Most criminals in Chicago get away with their crimes. It’s not surprising, given that the mayor is hostile to the idea of putting them in jail, and only 13% of violent criminals even get arrested in Chicago.
Mayor Brandon Johnson recently said, “We cannot incarcerate our way out of violence. We’ve already tried that, and we’ve ended up with the largest prison population in the world without solving the problems of crime and violence. The addiction on jails and incarceration in this country, we have moved past that. It is racist. It is immoral. It is unholy. And it is not the way to drive violence down.”
None of what Johnson said is true. We can incarcerate our way out of most potential crimes, by locking up repeat offenders and thus preventing them from harming other people. El Salvador showed this by increasing its incarceration rate to the world’s highest level, which resulted in its its murder rate falling by more than 95 percent, and its crime rate falling by more than 75%. El Salvador used to have one of the world’s highest homicides rate back in 2015. But after it put lots of criminals in jail, El Salvador’s homicide rate fell 98 percent, reports La Derecha Diario.
Incarceration makes communities safer by keeping violent criminals and thieves locked up where they can’t harm law-abiding people. When Italy released inmates early, that increased its crime rate a lot, according to a 2014 study. (See Alessandro Barbarino & Giovanni Mastrobuono, the Incapacitation Effect of Incarceration from Several Italian Collective Pardons, American Economic Journal, Vol. 6, No. 1, pp. 1-37 (2014)). Other studies find similar results.
Inmates tend to commit more crimes after being released. Nationally, 81.9% of all state prisoners released in 2008 were subsequently arrested within a decade, including 74.5% of those 40 or older at the time of their release. (See Bureau of Justice Statistics, Recidivism of Prisoners in 24 States Released in 2008: A 10-Year Follow-Up Period (2008-2018), pg. 4, Table 4). Most inmates commit more crimes after being released, even when they have already served over ten years in prison.
Most prison inmates are incarcerated for violent crimes. 63% of state prison inmates in America are doing time for violent crimes — others are there for serious theft or property crimes — and the typical state prison inmate is a repeat offender with 5 convictions, not there due to indiscriminate “mass incarceration.” Only a tiny percentage of inmates in state prisons are there for drug possession.

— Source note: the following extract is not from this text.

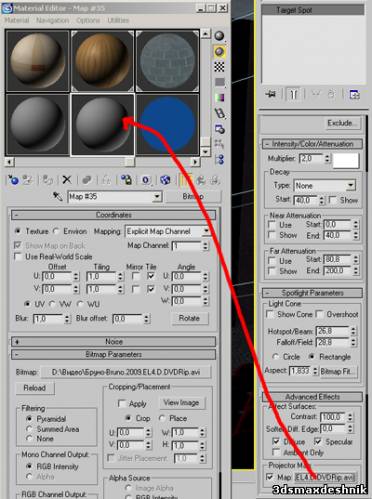Open the Decay Type dropdown
This screenshot has width=372, height=499.
point(324,185)
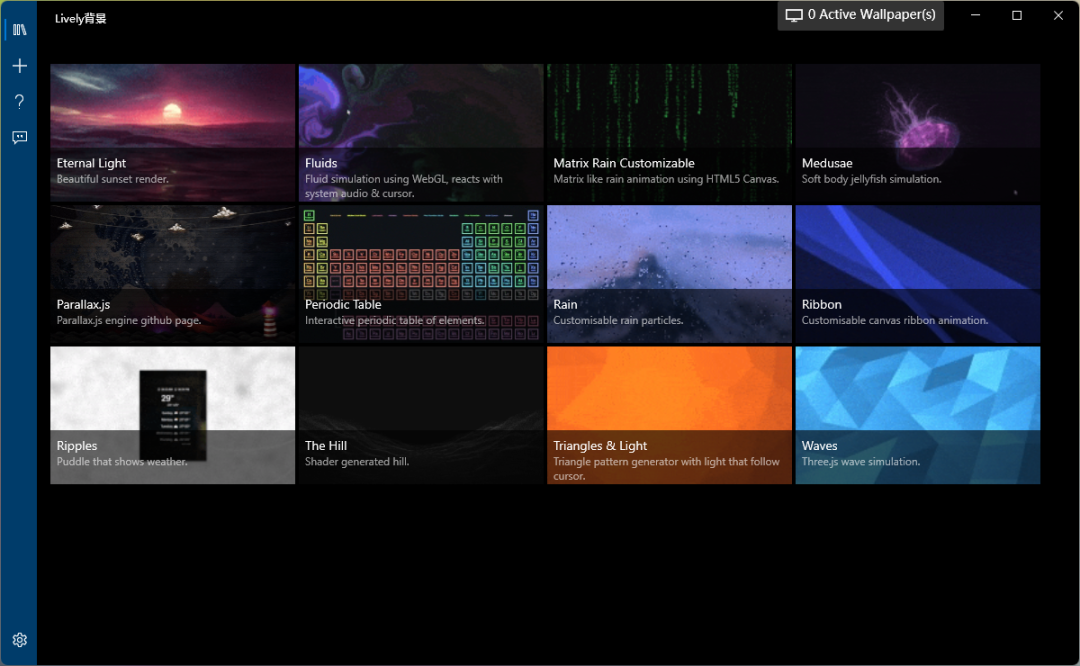
Task: Open Settings gear icon in sidebar
Action: pyautogui.click(x=19, y=640)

Johnson is wrong to claim that America has the largest prison population in the world. China incarcerates more people — while its formal prison population is slightly lower than America’s (about 1.7 million versus 1.8 million), China’s official prison population of 1.7 million doesn’t include three million people who have been been imprisoned in grim concentration camps because they are members of ethnic minority groups, nor does it include thousands of people compelled to provide forced labor in industries across China. So China’s actual prison population is much larger than America’s. Nor does America have the world’s highest incarceration rate: Several other counties have higher incarceration rates, such as El Salvador, Cuba, Rwanda, and Turkmenistan (even though oppressive countries like Cuba and Turmenistan often have secret prisons whose populations aren’t included in their official incarceration rate).
Incarcerating criminals is not “racist.” Putting criminals in jail helps minorities most, because crime victims are disproportionately black. More than half of all homicide victims in 2023 were Black (53.8 percent), even though blacks are only 14% of the U.S. population. “The homicide victimization rate for black persons (21.3 per 100,000 persons) was more than 6 times the rate for white persons (3.2 per 100,000),” noted the federal Bureau of Justice Statistics in Homicide Victimization in the United States, 2023.

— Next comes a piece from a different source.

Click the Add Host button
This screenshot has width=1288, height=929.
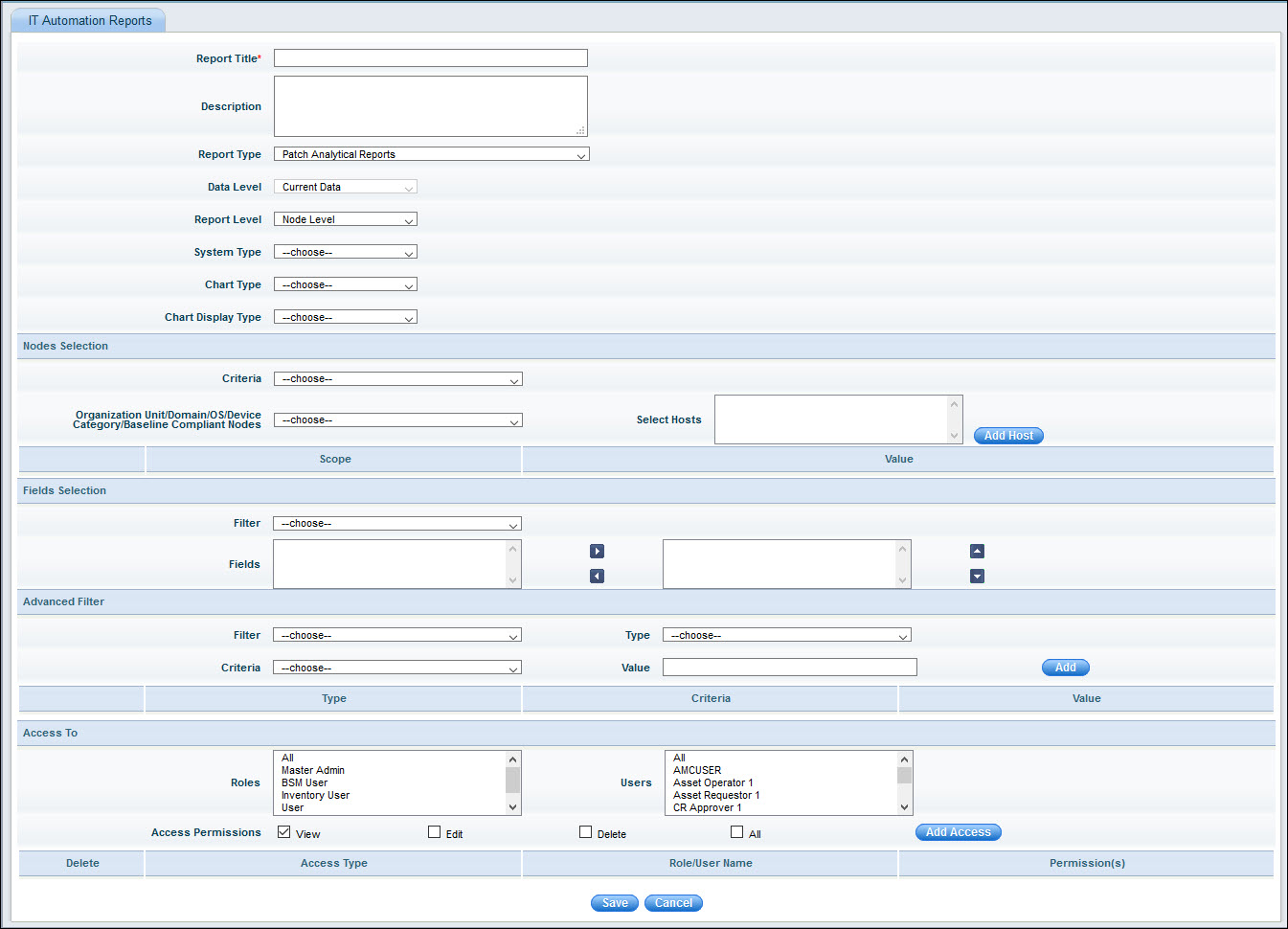[x=1008, y=436]
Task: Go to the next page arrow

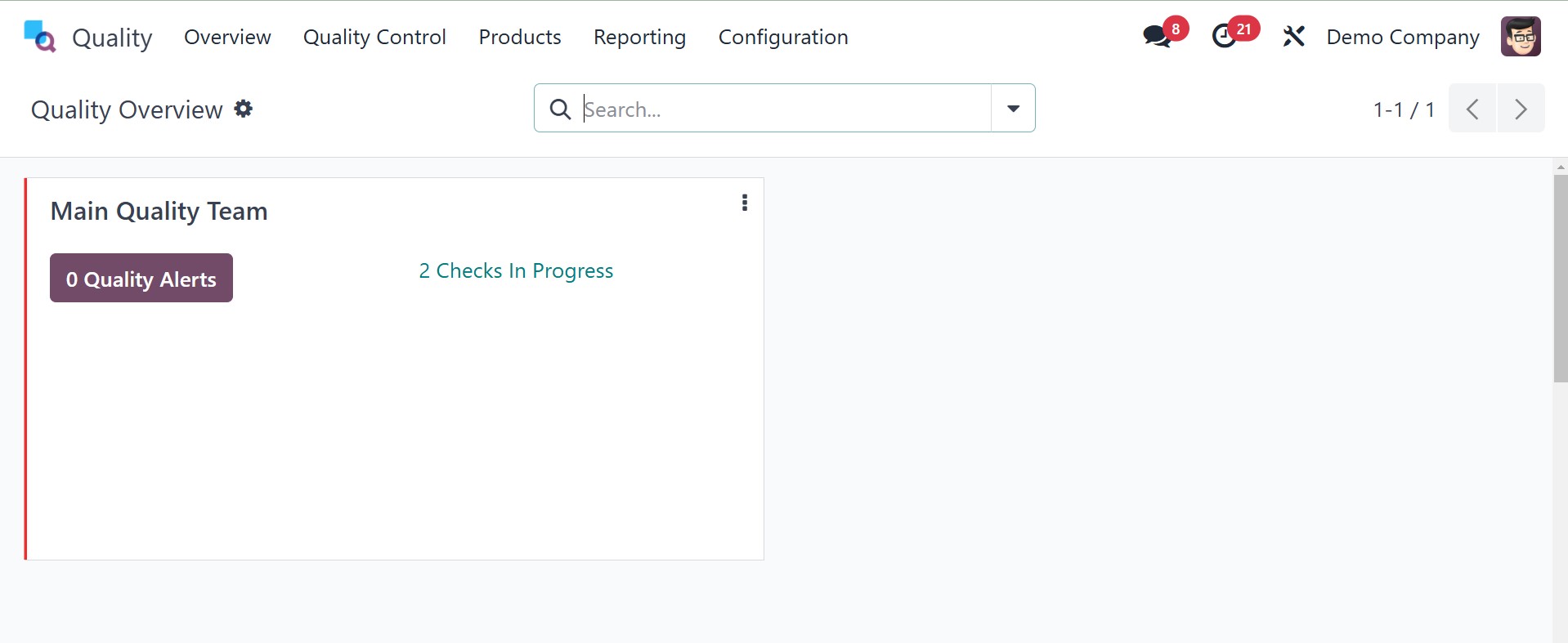Action: 1521,109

Letting criminals out early results in many killings, especially in predominantly-black areas like Baltimore. Many murders occurred in Baltimore because progressive prosecutors there didn’t seek long sentences for people who committed serious crimes. As a result, criminals were soon back on the street, where many of them went on to murder innocent people. Most murders in Baltimore are committed by people who previously were convicted of a serious crime, but didn’t serve a lengthy sentence for that crime, noted City Journal.

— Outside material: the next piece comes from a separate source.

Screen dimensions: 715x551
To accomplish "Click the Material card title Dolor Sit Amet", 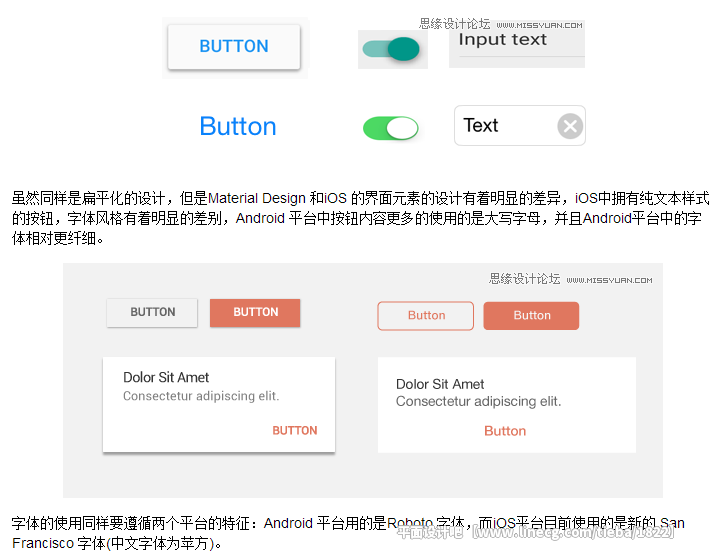I will tap(166, 377).
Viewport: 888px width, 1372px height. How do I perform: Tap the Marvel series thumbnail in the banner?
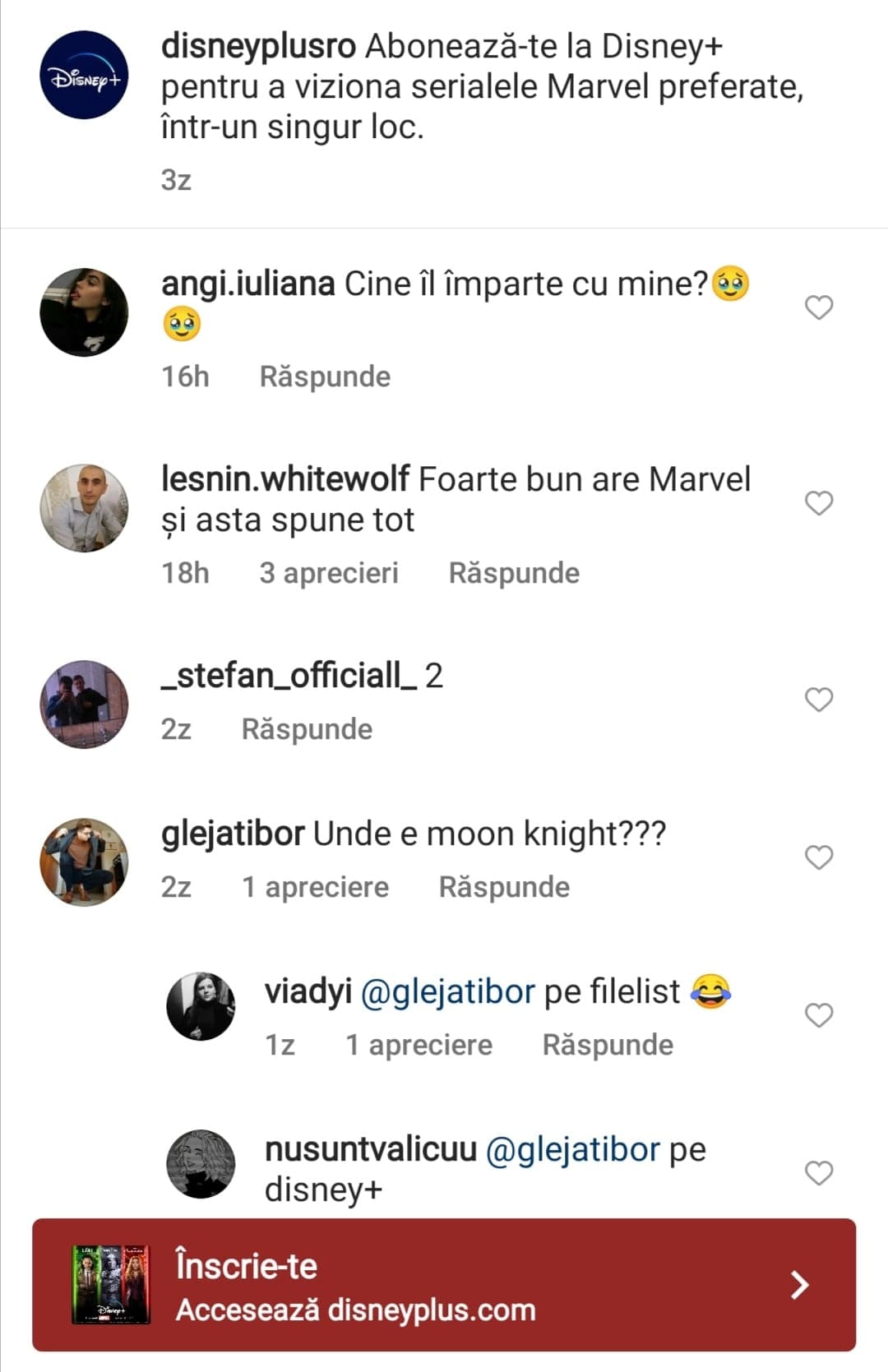(111, 1284)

Some argue that incarceration is racist because the black incarceration rate is higher than the incarceration rate for other racial groups. But it is not surprising that the black incarceration rate is higher, because the black crime rate is much higher. As the federal Bureau of Justice Statistics noted in Homicide Trends in the United States, 1980-2008, “Blacks are disproportionately represented as both homicide victims and offenders….The offending rate for blacks (34.4 per 100,000) was almost 8 times higher than the rate for whites (4.5 per 100,000).” Arrests largely reflect who is actually committing the crime, not racism. As the federal Bureau of Justice Statistics explained in 2021, although blacks are arrested at a higher rate, their arrest rate is proportional to their crime rate: “White and black people were arrested proportionate to their involvement in serious nonfatal violent crime overall and proportionate to their involvement in serious nonfatal violent crime reported to police.” (See Allen J. Beck, Bureau of Justice Statistics, Race and Ethnicity of Violent Crime Offenders and Arrestees, 2018, at pg. 2 (2021)).